Politics

Bolsonaro expending last campaign ammo trying to shave Lula’s lead

By Eduardo Davis

Brasilia, Oct 27 (EFE).- Three days out from the presidential runoff election in Brazil, President Jair Bolsonaro is expending his last campaign ammunition in an effort to convince voters to cast their ballots for him with an eye toward reversing the advantage that all voter surveys are giving to his rival, leftist former President Luiz Inacio Lula da Silva.

The reserve army captain who has led Brazil for the past four years has directed a large portion of his campaign rhetoric against the election authorities and the process in general, having tried to discredit it all for more than a year and launching this strategy when the voter surveys began showing Lula with a decisive advantage.

At present, the voter surveys show that the former labor leader enjoys a lead of between four and six percentage points over the ultrarightist president in the upcoming Sunday vote.

On Thursday, in a residential section of Rio de Janeiro, Bolsonaro insisted that Lula is “corruption” and “communism” incarnate, although that’s no different from what he’s been saying all during the campaign, but he made no direct reference to his latest and extremely virulent attack on the electoral system, which over the past week he has targeted with his rhetorical barrages.

Bolsonaro and his supporters last Monday filed a complaint with the Superior Electoral Tribunal (TSE), Brazil’s top election authority, claiming that an unspecified number of radio stations were not broadcasting his free campaign ads, something to which all candidates have a legal right.

However, the complaint was thrown out by the TSE, which said that the filed documents contained only measurements of traffic on the Internet, where Web sites are not obligated to transmit such ads.

The ruckus sparked by the allegation was such that a group of Bolsonaro-backing attorneys even went in person to the Attorney General’s Office to call for the suspension of the Sunday election despite the fact that such a move is not contemplated in the country’s Constitution and was ruled out even by Bolsonaro’s own campaign.

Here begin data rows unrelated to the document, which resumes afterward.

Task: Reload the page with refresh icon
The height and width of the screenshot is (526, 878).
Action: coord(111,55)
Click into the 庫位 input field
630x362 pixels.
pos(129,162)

In any case, the brouhaha revived tensions surrounding the possibility that Bolsonaro, as he has frequently insinuated, will not recognize the result of the balloting on Sunday if he loses, the tack that former US President Donald Trump – for whom the Brazilian leader publicly professes his admiration – took in losing the 2020 election to Joe Biden.

In fact, according to Bolsonaro, if he loses the election it would solely be because the balloting was “manipulated” with the “sole aim” of favoring Lula.

Although the ultrarightist leader on Thursday did not touch on that subject, his supporters were not shy about doing so, demanding that TSE president Alexandre de Moraes be thrown in jail.

The progressive candidate, meanwhile, on Thursday turned 77 and celebrated his birthday in private and without fuss, but he did devote the bulk of his day to preparing for the last televised debate of the campaign.

This last face-to-face confrontation with Bolsonaro will take place on Friday evening on the Globo television channel, which has the largest viewership in Brazil, and the outcome could be decisive for both campaigns as the candidates direct their remarks to the roughly 10 percent of the Brazilian electorate who surveys show are still undecided.

On his social network accounts, Lula noted that, in addition to turning 77 on Oct. 27, on that day in 2002 he won the elections that for the first time brought him to the presidency, after which he was reelected in 2006 for another four-year term.

In a brief telematic interview, Lula insisted that at his age he could have “remained at home,” but he decided to once again run for president because “it’s necessary to rebuild Brazil after the disaster that Bolsonaro has left.”

Although Lula did not participate in much in the way of birthday festivities, his supporters certainly did, staging rallies and campaign events in dozens of cities around the country and hailing the former union leader with the slogan “Unafraid to Be Happy,” the same one he has used since 1989 and which he once again adopted for his sixth presidential campaign.